» Exercise objective
Reproduce every one of the rows below word for word.

» Saved entries
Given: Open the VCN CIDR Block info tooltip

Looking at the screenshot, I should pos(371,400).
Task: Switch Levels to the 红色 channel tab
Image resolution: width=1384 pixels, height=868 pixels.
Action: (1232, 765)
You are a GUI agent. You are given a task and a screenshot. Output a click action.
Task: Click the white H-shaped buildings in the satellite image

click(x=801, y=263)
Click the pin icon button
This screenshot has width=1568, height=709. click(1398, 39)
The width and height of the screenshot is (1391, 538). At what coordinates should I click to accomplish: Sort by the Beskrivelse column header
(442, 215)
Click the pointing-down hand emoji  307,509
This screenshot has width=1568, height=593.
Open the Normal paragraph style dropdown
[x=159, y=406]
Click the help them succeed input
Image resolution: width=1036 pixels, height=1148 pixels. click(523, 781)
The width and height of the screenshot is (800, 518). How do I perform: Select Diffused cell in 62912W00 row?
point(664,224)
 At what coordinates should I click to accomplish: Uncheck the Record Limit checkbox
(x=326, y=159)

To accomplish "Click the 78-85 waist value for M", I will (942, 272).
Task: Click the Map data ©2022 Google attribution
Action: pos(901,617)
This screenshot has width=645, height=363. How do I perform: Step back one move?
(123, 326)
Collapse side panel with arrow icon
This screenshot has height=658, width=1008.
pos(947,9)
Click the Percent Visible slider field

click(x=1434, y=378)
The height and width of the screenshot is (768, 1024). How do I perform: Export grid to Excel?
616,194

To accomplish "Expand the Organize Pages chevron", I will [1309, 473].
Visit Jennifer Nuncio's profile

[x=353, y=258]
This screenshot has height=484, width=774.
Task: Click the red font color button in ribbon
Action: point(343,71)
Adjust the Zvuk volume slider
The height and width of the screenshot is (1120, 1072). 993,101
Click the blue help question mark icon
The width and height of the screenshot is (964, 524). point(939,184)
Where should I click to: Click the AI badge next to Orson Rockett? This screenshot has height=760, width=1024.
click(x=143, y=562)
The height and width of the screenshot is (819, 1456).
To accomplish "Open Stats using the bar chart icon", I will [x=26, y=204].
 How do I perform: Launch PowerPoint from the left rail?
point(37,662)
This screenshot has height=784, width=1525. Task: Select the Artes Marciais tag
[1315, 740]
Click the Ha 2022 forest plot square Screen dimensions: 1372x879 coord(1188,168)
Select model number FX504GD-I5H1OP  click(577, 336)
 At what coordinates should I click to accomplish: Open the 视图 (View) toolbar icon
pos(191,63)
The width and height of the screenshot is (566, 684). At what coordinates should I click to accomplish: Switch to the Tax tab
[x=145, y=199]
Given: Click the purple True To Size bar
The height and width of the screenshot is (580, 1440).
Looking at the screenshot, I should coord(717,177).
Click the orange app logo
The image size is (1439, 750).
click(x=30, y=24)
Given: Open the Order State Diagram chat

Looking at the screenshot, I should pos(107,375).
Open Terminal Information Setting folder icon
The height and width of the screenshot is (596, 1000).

» The result
Given: Open the VCN CIDR Block info tooltip

Looking at the screenshot, I should pos(371,400).
Task: Switch Levels to the 红色 channel tab
Image resolution: width=1384 pixels, height=868 pixels.
Action: (1232, 765)
You are a GUI agent. You are given a task and a screenshot. Output a click action.
Task: Click the white H-shaped buildings in the satellite image

click(x=801, y=263)
Click the pin icon button
This screenshot has width=1568, height=709. click(1398, 39)
The width and height of the screenshot is (1391, 538). At what coordinates should I click to accomplish: Sort by the Beskrivelse column header
(442, 215)
Click the pointing-down hand emoji  307,509
This screenshot has width=1568, height=593.
Open the Normal paragraph style dropdown
[x=159, y=406]
Click the help them succeed input
Image resolution: width=1036 pixels, height=1148 pixels. click(523, 781)
The width and height of the screenshot is (800, 518). How do I perform: Select Diffused cell in 62912W00 row?
point(664,224)
 At what coordinates should I click to accomplish: Uncheck the Record Limit checkbox
(x=326, y=159)

To accomplish "Click the 78-85 waist value for M", I will (942, 272).
Task: Click the Map data ©2022 Google attribution
Action: pos(901,617)
This screenshot has width=645, height=363. How do I perform: Step back one move?
(123, 326)
Collapse side panel with arrow icon
This screenshot has height=658, width=1008.
pos(947,9)
Click the Percent Visible slider field

click(x=1434, y=378)
The height and width of the screenshot is (768, 1024). How do I perform: Export grid to Excel?
616,194

To accomplish "Expand the Organize Pages chevron", I will [1309, 473].
Visit Jennifer Nuncio's profile

[x=353, y=258]
This screenshot has height=484, width=774.
Task: Click the red font color button in ribbon
Action: point(343,71)
Adjust the Zvuk volume slider
The height and width of the screenshot is (1120, 1072). 993,101
Click the blue help question mark icon
The width and height of the screenshot is (964, 524). point(939,184)
Where should I click to: Click the AI badge next to Orson Rockett? This screenshot has height=760, width=1024.
click(x=143, y=562)
The height and width of the screenshot is (819, 1456).
To accomplish "Open Stats using the bar chart icon", I will [x=26, y=204].
 How do I perform: Launch PowerPoint from the left rail?
point(37,662)
This screenshot has height=784, width=1525. Task: Select the Artes Marciais tag
[1315, 740]
Click the Ha 2022 forest plot square Screen dimensions: 1372x879 coord(1188,168)
Select model number FX504GD-I5H1OP  click(577, 336)
 At what coordinates should I click to accomplish: Open the 视图 (View) toolbar icon
pos(191,63)
The width and height of the screenshot is (566, 684). At what coordinates should I click to accomplish: Switch to the Tax tab
[x=145, y=199]
Given: Click the purple True To Size bar
The height and width of the screenshot is (580, 1440).
Looking at the screenshot, I should coord(717,177).
Click the orange app logo
The image size is (1439, 750).
click(x=30, y=24)
Given: Open the Order State Diagram chat

Looking at the screenshot, I should pos(107,375).
Open Terminal Information Setting folder icon
The height and width of the screenshot is (596, 1000).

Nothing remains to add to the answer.